WHAT YOU HAVE TO DO: Go through the records and show each line where the word "computer" occurs.

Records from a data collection
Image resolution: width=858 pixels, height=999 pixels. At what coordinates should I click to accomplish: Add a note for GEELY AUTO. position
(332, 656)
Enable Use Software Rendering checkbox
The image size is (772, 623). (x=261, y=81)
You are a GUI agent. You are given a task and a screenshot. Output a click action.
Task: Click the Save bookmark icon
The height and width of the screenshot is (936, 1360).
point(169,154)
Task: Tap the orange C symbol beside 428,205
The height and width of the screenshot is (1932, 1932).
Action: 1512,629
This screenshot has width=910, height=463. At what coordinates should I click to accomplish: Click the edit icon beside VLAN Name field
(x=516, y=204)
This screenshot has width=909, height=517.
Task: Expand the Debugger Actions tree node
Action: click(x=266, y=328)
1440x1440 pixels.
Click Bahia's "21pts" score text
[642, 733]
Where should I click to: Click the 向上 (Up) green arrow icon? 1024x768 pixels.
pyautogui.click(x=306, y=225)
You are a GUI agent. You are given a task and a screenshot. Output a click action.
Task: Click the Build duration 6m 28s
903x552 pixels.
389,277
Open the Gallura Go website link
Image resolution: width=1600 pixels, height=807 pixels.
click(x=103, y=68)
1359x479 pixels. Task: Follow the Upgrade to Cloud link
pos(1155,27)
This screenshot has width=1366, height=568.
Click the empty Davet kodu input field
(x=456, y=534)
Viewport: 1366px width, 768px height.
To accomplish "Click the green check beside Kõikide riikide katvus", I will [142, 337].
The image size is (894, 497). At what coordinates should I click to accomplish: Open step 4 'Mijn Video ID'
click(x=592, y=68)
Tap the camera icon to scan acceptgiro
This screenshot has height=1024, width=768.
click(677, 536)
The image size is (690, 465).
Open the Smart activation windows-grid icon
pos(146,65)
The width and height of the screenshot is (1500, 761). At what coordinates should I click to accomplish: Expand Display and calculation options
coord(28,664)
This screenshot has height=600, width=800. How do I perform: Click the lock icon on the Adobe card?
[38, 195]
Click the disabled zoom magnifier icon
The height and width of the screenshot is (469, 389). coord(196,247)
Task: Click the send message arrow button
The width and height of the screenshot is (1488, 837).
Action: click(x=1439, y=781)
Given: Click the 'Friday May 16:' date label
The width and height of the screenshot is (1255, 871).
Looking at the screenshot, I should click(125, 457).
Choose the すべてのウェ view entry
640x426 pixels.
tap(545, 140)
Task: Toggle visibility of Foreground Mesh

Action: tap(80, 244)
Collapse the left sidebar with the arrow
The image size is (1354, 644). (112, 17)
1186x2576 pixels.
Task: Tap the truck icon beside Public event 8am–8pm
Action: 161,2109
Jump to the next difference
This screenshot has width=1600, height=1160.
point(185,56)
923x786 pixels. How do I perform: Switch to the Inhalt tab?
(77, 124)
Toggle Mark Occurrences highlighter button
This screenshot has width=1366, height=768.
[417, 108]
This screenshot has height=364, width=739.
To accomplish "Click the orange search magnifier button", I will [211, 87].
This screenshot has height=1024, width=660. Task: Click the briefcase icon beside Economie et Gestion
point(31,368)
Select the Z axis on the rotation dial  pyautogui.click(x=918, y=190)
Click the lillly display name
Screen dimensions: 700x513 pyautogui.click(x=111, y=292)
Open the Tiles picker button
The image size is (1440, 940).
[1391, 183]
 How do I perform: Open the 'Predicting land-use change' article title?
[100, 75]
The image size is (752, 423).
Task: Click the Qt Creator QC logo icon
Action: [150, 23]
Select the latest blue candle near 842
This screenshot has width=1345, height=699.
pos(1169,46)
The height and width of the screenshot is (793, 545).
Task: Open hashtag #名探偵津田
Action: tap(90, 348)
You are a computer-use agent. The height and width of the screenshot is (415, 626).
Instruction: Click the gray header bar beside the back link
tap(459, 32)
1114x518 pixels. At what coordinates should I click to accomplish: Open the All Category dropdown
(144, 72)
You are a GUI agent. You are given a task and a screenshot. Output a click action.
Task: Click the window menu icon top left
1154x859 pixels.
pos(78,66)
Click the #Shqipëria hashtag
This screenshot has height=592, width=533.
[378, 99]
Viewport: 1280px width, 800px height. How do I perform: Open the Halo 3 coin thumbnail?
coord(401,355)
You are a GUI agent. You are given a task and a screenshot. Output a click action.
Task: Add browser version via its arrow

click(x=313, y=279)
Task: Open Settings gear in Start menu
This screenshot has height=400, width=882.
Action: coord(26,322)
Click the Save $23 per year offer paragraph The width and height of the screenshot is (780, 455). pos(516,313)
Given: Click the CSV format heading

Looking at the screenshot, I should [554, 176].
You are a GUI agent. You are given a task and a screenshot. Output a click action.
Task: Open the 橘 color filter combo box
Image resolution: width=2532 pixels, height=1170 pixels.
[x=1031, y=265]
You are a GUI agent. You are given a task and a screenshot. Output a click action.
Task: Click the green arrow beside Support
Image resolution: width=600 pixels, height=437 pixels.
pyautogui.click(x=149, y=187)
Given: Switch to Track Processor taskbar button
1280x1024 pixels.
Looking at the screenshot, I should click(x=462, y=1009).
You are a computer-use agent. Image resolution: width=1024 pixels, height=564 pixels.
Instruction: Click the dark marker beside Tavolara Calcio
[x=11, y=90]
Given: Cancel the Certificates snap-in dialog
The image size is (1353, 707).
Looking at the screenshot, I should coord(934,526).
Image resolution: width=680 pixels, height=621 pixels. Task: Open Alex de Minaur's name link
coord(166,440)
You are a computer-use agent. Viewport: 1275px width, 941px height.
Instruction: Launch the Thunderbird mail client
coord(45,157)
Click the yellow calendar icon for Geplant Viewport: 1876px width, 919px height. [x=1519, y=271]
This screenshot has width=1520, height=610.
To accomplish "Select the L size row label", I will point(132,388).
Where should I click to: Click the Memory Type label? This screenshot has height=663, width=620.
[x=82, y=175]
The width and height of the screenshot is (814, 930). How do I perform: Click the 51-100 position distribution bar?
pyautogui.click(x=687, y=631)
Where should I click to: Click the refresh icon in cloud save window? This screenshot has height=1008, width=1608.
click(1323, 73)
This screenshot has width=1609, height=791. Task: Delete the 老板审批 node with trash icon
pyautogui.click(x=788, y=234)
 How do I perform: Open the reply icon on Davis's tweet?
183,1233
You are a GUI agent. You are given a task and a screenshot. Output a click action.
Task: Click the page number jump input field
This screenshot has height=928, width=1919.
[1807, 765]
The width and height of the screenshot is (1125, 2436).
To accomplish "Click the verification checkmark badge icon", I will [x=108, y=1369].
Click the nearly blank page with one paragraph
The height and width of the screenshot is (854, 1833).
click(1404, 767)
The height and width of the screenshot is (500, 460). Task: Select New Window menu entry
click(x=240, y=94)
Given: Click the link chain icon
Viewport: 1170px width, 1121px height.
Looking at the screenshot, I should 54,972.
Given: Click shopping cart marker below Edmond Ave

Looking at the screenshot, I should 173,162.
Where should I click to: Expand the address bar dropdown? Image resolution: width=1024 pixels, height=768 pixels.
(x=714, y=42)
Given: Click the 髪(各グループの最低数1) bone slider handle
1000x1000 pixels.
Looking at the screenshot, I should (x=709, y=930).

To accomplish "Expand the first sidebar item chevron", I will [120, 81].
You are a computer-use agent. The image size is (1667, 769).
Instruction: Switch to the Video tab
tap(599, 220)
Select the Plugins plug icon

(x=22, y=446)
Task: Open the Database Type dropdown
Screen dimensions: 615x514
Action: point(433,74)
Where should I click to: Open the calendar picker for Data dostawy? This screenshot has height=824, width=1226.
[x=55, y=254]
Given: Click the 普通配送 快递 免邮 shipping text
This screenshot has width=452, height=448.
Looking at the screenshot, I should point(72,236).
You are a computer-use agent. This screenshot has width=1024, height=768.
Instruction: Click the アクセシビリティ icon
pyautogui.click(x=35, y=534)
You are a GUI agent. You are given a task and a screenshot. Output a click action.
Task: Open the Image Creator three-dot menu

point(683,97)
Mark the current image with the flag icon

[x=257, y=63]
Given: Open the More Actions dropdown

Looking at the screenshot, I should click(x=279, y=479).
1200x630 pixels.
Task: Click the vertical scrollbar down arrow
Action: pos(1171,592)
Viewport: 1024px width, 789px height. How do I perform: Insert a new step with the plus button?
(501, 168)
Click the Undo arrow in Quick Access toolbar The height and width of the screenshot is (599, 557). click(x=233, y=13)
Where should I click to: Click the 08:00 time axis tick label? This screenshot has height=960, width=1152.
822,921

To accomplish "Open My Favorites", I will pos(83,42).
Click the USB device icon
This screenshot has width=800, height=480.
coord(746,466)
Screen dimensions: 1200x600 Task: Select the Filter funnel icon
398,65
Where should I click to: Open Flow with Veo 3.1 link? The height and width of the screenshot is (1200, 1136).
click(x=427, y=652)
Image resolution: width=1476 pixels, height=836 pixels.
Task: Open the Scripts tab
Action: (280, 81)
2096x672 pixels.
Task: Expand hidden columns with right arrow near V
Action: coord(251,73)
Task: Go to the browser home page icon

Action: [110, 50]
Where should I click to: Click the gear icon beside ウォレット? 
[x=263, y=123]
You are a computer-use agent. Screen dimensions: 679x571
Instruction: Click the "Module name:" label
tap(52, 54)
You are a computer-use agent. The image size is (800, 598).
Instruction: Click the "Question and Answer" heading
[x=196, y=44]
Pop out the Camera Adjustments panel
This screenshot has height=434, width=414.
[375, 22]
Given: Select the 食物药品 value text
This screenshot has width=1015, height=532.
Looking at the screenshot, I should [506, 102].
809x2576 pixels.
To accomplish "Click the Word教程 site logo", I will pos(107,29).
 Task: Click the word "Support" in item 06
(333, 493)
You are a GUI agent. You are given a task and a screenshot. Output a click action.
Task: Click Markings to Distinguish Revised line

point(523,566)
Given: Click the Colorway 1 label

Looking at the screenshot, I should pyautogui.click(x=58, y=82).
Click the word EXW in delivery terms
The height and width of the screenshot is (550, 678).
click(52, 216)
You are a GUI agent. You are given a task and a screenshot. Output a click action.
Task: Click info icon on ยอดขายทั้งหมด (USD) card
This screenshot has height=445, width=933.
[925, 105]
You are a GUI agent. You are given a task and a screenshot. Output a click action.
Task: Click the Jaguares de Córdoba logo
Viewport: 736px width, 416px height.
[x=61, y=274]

ANSWER SECTION:
You are a computer-use agent. The height and width of the screenshot is (415, 626).
You are a computer-use agent. Image resolution: width=1024 pixels, height=564 pixels.
You are a computer-use agent. Viewport: 1275px width, 941px height.
You are a computer-use agent. The image size is (1667, 769).
You are a computer-use agent. This screenshot has width=1024, height=768.
You are a computer-use agent. Screen dimensions: 679x571
You are a computer-use agent. The image size is (800, 598).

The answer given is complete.